Edith carrying on like that put a damper on the whole Thanksgiving celebration. After a while she pulled herself together more or less but she couldn’t help behaving like a woman in mourning and it was hard for us to be very jolly and thankful with her there choking back the sobs. The Fischers left right after dinner and we all hugged Edith and told her how sorry we were. Soon afterward the Thomasons and the Harrises left too.

Mike looked at my wife and me and said I hope you aren’t going to run off also.

No I said not yet there’s no hurry is there?

We sat around some while longer. Mike talked about Edith and her sister. The sister can’t be saved he kept saying. And it might be very dangerous for everybody if Edith tries to interfere with fate.

To get the subject away from Edith we started talking about the stock market. Mike said he had bought Natomas Transamerica and Electronic Data Systems which he said was due to rise from 36¾ on November 22 to 47 by the 30th. I told him I had bought Natomas too and I told him my other stocks and pretty soon he had his copy of the December 1 paper out so we could check some of the quotations. Looking over his shoulder I observed that the print was even blurrier than it had seemed to me Tuesday night which was the last occasion I had examined my paper and also the pages seemed very grey and rough.

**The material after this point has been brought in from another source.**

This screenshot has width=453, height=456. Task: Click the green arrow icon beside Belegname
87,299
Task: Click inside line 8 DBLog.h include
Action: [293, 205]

What do you think is going on I said? The paper definitely seems to be deteriorating.

It’s entropic creep he said.

Entropic creep?

Entropy you know is the natural tendency of everything in nature to come apart at the seams as time goes along. These newspapers must be subject to unusually strong entropic strains because of their anomalous position out of their proper place in time. I’ve been noticing how the print is getting harder to read and I wouldn’t be surprised if it became completely illegible in another couple of days.

We hunted up the prices of my stocks in his paper and the first one we saw was Bausch & Lomb hitting a high of 149¾ on November 30.

Wait a second I said I’m sure the high is supposed to be 149 even.

Mike thought it might be an effect of the general blurriness but no it was still quite clear on that page of stock market quotations and it said 149¾. I looked up Natomas and the high that was listed was 5678. I said I’m positive it’s 57. And so on with several other stocks. The figures didn’t jibe with what I remembered. We had a friendly little discussion about that and then it became not so friendly as Mike implied my memory was faulty and in the end I jogged down the street to my place and got my own copy of the paper. We spread them both out side by side and compared the quotes. Sure enough the two were different. Hardly any quote in his paper matched those in mine, all of them off an eighth here, a quarter there. What was even worse the figures didn’t quite match the ones I had noted down on the first day. My paper now gave the Bausch high for November 30 as 149½ and Natomas as 56½ and Disney as 117. Levitz 104, EG&G 2358. Everything seemed to be sliding around.

It’s a bad case of entropic creep Mike said.

I wonder if the newspapers were ever identical to each other I said. We should have compared them on the first day. Now we’ll never know whether we all had the same starting point.

Let’s check out the other pages Bill.

We compared things. The front page headlines were all the same but there were little differences in the writing. The classified ads had a lot of rearrangements. Some of the death notices were different. All in all the papers were similar but not anything like identical.

How can this be happening I asked? How can words on a printed page be different one day from another?

How can a newspaper from the future get delivered in the first place Mike asked?